YOUR INSTRUCTIONS: Rewrite the entries below with every "sidebar" replaced by "navigation panel" and everything else unchanged. Omit the pictures from your answer.

⁂

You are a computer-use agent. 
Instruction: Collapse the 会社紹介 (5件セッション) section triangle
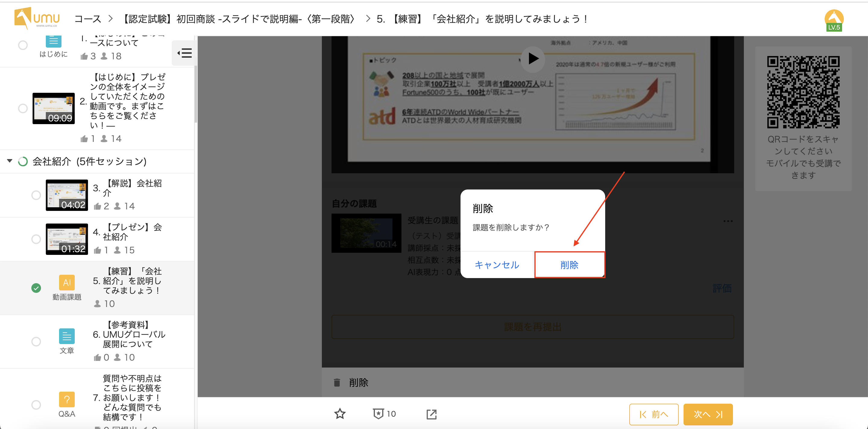10,161
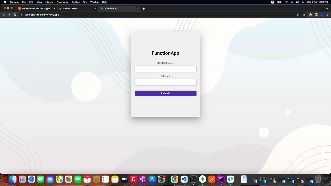Reload the current page
This screenshot has width=331, height=186.
[x=15, y=15]
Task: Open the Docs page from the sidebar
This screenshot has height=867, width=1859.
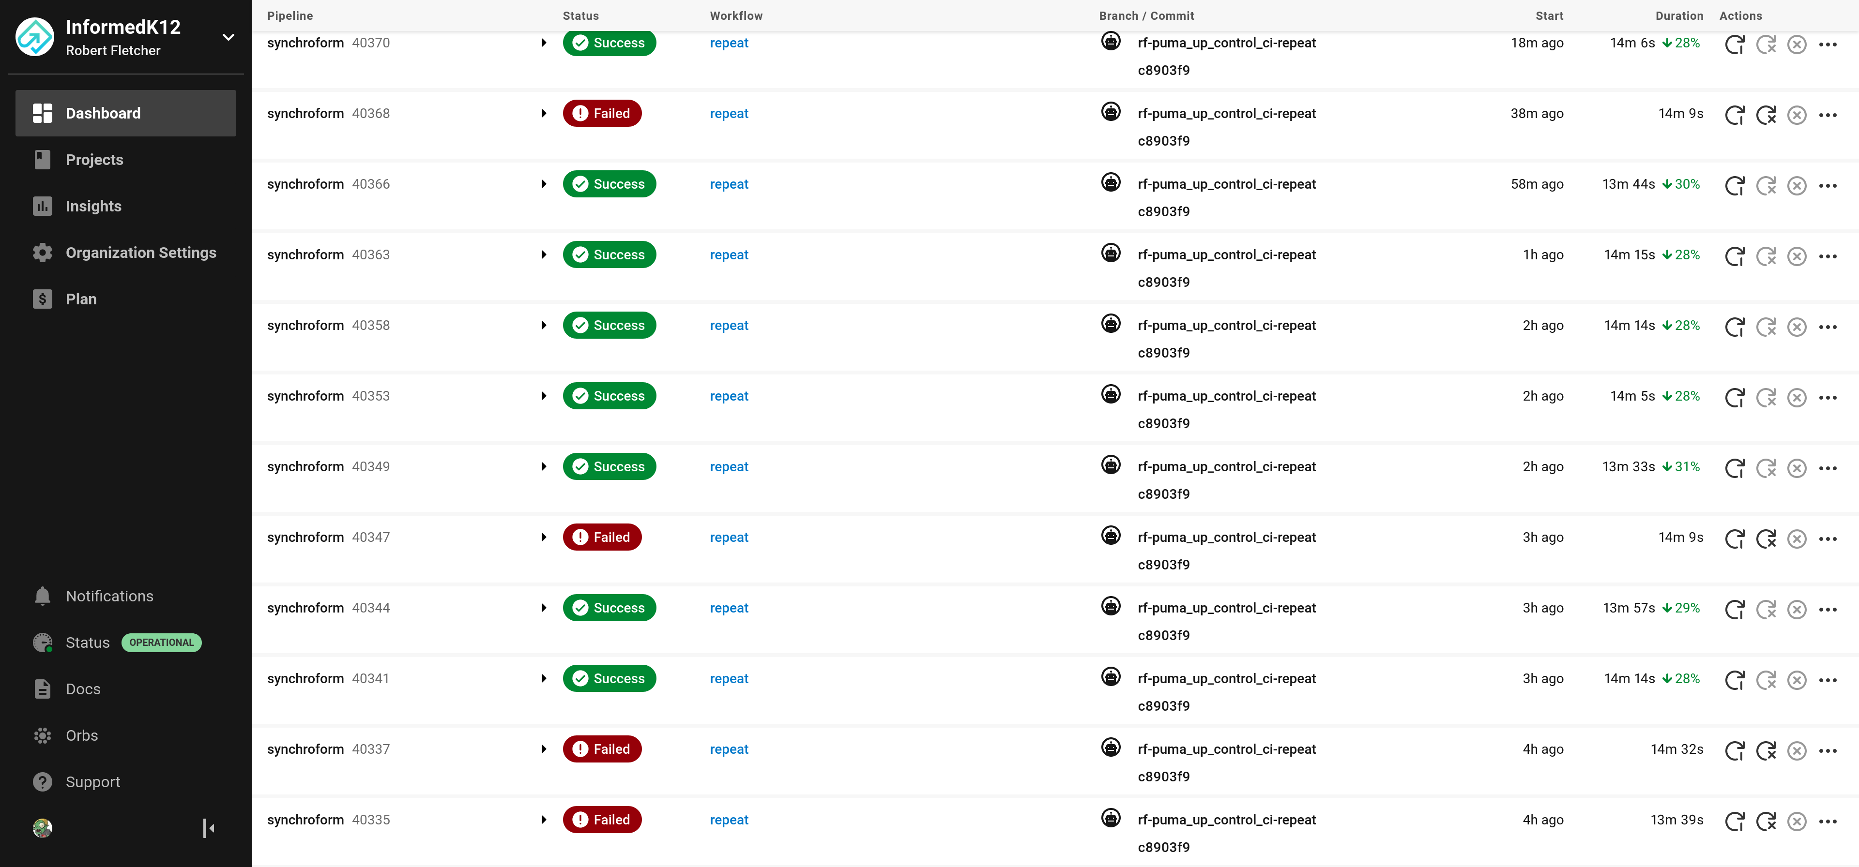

⁂

COMPLETE OUTPUT:
You are a computer-use agent. 
Instruction: Collapse the 会社紹介 (5件セッション) section triangle
10,161
Reload the current page
This screenshot has width=331, height=186.
[x=15, y=15]
Task: Open the Docs page from the navigation panel
This screenshot has height=867, width=1859.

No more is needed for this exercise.